**Task item:** The response should be an exact copy of every record.
Records for this task Block Start
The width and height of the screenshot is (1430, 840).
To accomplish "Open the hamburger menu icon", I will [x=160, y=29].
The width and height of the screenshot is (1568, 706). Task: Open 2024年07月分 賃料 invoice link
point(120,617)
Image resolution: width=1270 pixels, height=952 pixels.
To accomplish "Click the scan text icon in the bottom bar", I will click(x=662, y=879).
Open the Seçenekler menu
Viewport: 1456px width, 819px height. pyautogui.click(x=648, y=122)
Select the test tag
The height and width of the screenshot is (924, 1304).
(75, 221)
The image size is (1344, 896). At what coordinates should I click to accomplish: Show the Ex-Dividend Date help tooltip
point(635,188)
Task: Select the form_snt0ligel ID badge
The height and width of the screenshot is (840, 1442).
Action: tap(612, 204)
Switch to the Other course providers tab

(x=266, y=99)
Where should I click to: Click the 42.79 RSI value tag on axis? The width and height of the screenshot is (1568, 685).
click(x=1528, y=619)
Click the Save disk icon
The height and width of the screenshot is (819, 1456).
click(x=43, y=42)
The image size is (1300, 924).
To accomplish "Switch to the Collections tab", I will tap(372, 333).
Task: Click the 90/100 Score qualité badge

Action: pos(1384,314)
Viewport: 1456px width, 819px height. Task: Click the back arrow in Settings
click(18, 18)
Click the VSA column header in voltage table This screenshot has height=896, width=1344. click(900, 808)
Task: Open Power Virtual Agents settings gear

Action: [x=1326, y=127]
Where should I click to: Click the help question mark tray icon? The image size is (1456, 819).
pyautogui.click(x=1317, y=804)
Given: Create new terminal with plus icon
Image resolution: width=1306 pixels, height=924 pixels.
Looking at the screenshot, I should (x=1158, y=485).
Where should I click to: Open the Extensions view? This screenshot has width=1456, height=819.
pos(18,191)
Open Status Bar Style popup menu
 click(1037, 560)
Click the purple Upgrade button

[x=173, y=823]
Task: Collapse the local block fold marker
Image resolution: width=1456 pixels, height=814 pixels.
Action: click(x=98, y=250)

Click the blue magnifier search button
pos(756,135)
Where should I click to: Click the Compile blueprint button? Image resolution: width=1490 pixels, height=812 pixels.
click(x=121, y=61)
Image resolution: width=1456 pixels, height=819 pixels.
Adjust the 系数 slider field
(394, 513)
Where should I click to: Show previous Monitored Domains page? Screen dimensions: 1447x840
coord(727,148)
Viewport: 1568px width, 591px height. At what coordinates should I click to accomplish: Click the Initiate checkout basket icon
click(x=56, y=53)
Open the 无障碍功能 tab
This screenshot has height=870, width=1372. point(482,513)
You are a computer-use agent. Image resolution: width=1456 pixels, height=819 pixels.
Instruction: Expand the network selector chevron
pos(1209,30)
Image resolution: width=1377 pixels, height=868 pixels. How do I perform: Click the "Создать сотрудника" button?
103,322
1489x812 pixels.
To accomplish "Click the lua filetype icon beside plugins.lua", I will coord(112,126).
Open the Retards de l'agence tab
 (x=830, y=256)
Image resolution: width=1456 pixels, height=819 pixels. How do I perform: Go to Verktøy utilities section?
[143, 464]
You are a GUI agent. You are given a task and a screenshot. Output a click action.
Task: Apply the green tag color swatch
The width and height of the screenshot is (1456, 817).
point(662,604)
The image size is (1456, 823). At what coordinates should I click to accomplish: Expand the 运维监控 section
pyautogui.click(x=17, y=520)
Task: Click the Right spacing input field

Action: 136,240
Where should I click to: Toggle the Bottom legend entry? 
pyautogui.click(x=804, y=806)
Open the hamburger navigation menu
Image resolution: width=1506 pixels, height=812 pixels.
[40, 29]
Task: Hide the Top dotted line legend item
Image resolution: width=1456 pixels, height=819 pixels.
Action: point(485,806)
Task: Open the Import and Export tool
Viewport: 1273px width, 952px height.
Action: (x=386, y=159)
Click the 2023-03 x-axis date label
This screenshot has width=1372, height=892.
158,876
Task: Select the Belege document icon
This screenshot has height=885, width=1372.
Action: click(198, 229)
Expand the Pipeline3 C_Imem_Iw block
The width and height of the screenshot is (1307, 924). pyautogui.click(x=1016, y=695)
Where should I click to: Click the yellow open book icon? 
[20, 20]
Records for this task Block End
**Your solution:**
The width and height of the screenshot is (1430, 840).
To accomplish "Open the hamburger menu icon", I will [x=160, y=29].
The width and height of the screenshot is (1568, 706). Task: Open 2024年07月分 賃料 invoice link
point(120,617)
Image resolution: width=1270 pixels, height=952 pixels.
To accomplish "Click the scan text icon in the bottom bar", I will click(x=662, y=879).
Open the Seçenekler menu
Viewport: 1456px width, 819px height. pyautogui.click(x=648, y=122)
Select the test tag
The height and width of the screenshot is (924, 1304).
(75, 221)
The image size is (1344, 896). At what coordinates should I click to accomplish: Show the Ex-Dividend Date help tooltip
point(635,188)
Task: Select the form_snt0ligel ID badge
The height and width of the screenshot is (840, 1442).
Action: tap(612, 204)
Switch to the Other course providers tab

(x=266, y=99)
Where should I click to: Click the 42.79 RSI value tag on axis? The width and height of the screenshot is (1568, 685).
click(x=1528, y=619)
Click the Save disk icon
The height and width of the screenshot is (819, 1456).
click(x=43, y=42)
The image size is (1300, 924).
To accomplish "Switch to the Collections tab", I will tap(372, 333).
Task: Click the 90/100 Score qualité badge

Action: pos(1384,314)
Viewport: 1456px width, 819px height. Task: Click the back arrow in Settings
click(18, 18)
Click the VSA column header in voltage table This screenshot has height=896, width=1344. click(900, 808)
Task: Open Power Virtual Agents settings gear

Action: [x=1326, y=127]
Where should I click to: Click the help question mark tray icon? The image size is (1456, 819).
pyautogui.click(x=1317, y=804)
Given: Create new terminal with plus icon
Image resolution: width=1306 pixels, height=924 pixels.
Looking at the screenshot, I should (x=1158, y=485).
Where should I click to: Open the Extensions view? This screenshot has width=1456, height=819.
pos(18,191)
Open Status Bar Style popup menu
 click(1037, 560)
Click the purple Upgrade button

[x=173, y=823]
Task: Collapse the local block fold marker
Image resolution: width=1456 pixels, height=814 pixels.
Action: click(x=98, y=250)

Click the blue magnifier search button
pos(756,135)
Where should I click to: Click the Compile blueprint button? Image resolution: width=1490 pixels, height=812 pixels.
click(x=121, y=61)
Image resolution: width=1456 pixels, height=819 pixels.
Adjust the 系数 slider field
(394, 513)
Where should I click to: Show previous Monitored Domains page? Screen dimensions: 1447x840
coord(727,148)
Viewport: 1568px width, 591px height. At what coordinates should I click to accomplish: Click the Initiate checkout basket icon
click(x=56, y=53)
Open the 无障碍功能 tab
This screenshot has height=870, width=1372. point(482,513)
You are a computer-use agent. Image resolution: width=1456 pixels, height=819 pixels.
Instruction: Expand the network selector chevron
pos(1209,30)
Image resolution: width=1377 pixels, height=868 pixels. How do I perform: Click the "Создать сотрудника" button?
103,322
1489x812 pixels.
To accomplish "Click the lua filetype icon beside plugins.lua", I will coord(112,126).
Open the Retards de l'agence tab
 (x=830, y=256)
Image resolution: width=1456 pixels, height=819 pixels. How do I perform: Go to Verktøy utilities section?
[143, 464]
You are a GUI agent. You are given a task and a screenshot. Output a click action.
Task: Apply the green tag color swatch
The width and height of the screenshot is (1456, 817).
point(662,604)
The image size is (1456, 823). At what coordinates should I click to accomplish: Expand the 运维监控 section
pyautogui.click(x=17, y=520)
Task: Click the Right spacing input field

Action: 136,240
Where should I click to: Toggle the Bottom legend entry? 
pyautogui.click(x=804, y=806)
Open the hamburger navigation menu
Image resolution: width=1506 pixels, height=812 pixels.
[40, 29]
Task: Hide the Top dotted line legend item
Image resolution: width=1456 pixels, height=819 pixels.
Action: point(485,806)
Task: Open the Import and Export tool
Viewport: 1273px width, 952px height.
Action: (x=386, y=159)
Click the 2023-03 x-axis date label
This screenshot has width=1372, height=892.
158,876
Task: Select the Belege document icon
This screenshot has height=885, width=1372.
Action: click(198, 229)
Expand the Pipeline3 C_Imem_Iw block
The width and height of the screenshot is (1307, 924). pyautogui.click(x=1016, y=695)
Where should I click to: Click the yellow open book icon? 
[20, 20]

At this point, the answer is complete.